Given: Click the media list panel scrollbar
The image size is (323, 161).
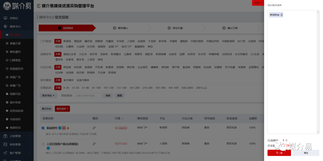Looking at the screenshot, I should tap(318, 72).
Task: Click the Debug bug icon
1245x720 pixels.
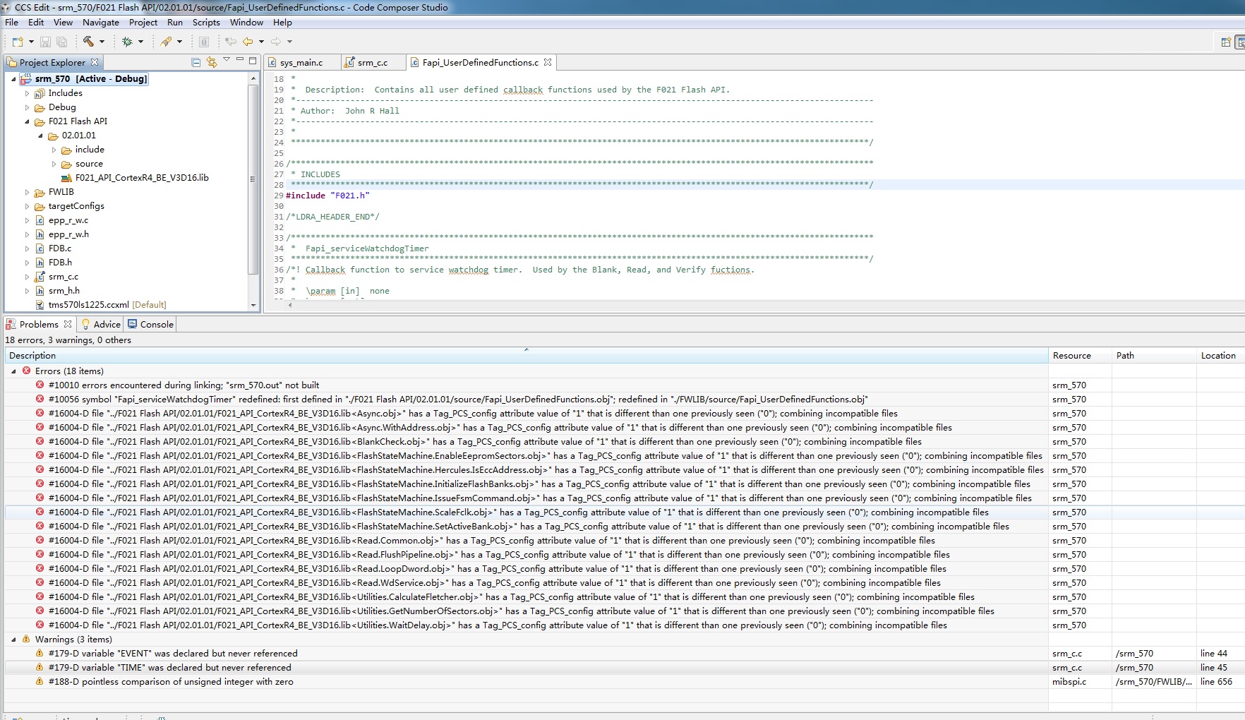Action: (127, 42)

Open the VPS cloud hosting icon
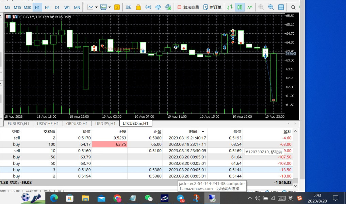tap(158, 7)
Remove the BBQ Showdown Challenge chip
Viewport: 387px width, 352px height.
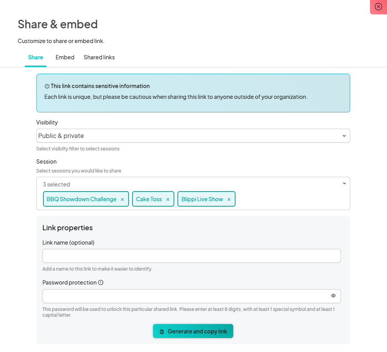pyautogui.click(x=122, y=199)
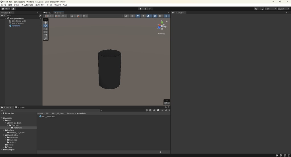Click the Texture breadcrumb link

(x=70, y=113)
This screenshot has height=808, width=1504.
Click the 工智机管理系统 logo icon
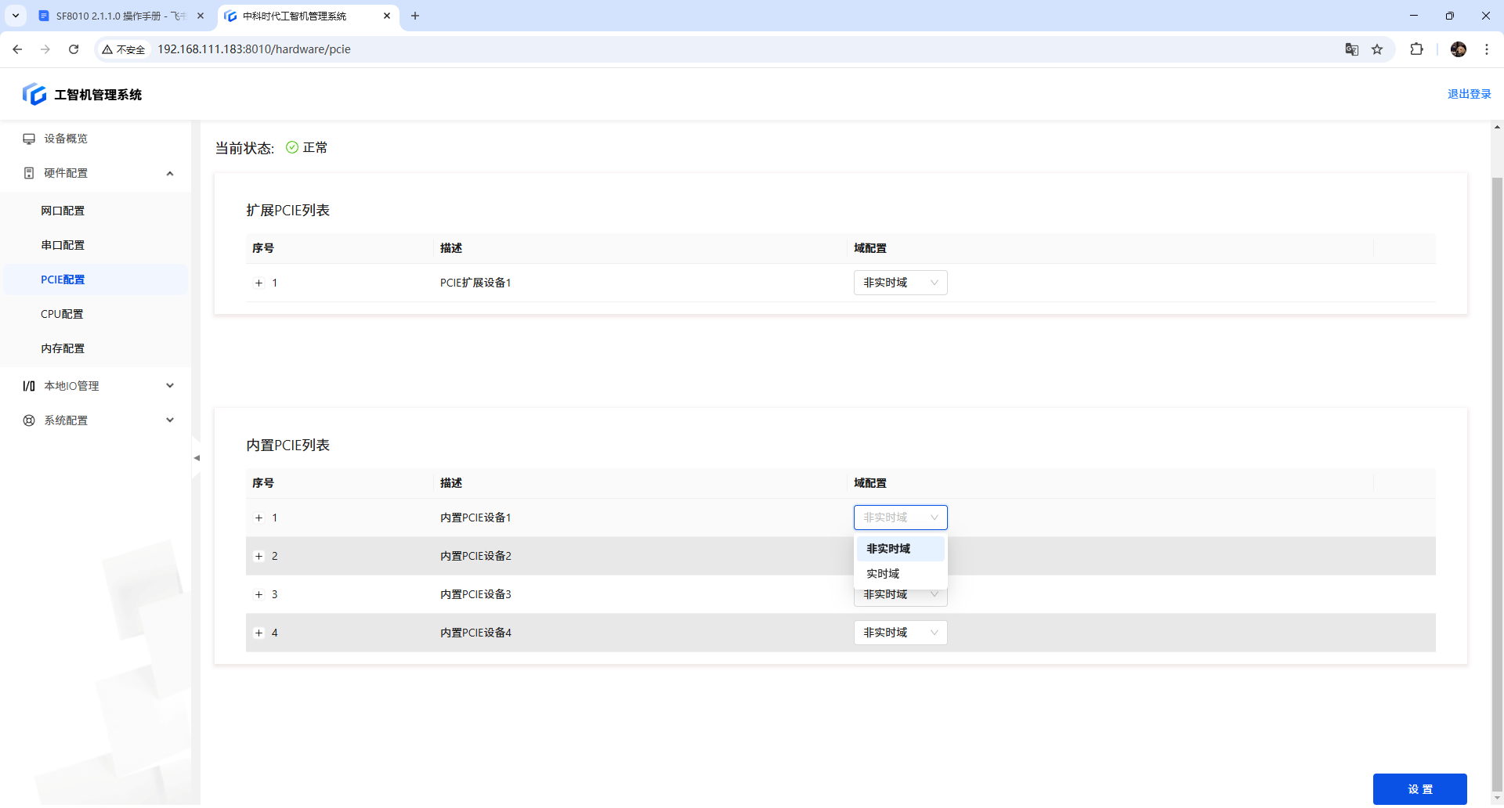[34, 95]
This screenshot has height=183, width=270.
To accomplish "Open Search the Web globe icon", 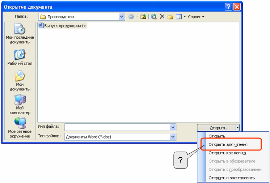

▸ **What you need to do**: Using the material above, restate word for word the lines from the line that has "Remove the BBQ Showdown Challenge chip" to the last line, inclusive, with pictures omitted.

▸ **Answer box**:
Remove the BBQ Showdown Challenge chip
Viewport: 387px width, 352px height.
pyautogui.click(x=122, y=199)
Click the Texture breadcrumb link

(x=70, y=113)
This screenshot has height=808, width=1504.
Click the 工智机管理系统 logo icon
[34, 95]
This screenshot has height=183, width=270.
To accomplish "Open Search the Web globe icon", 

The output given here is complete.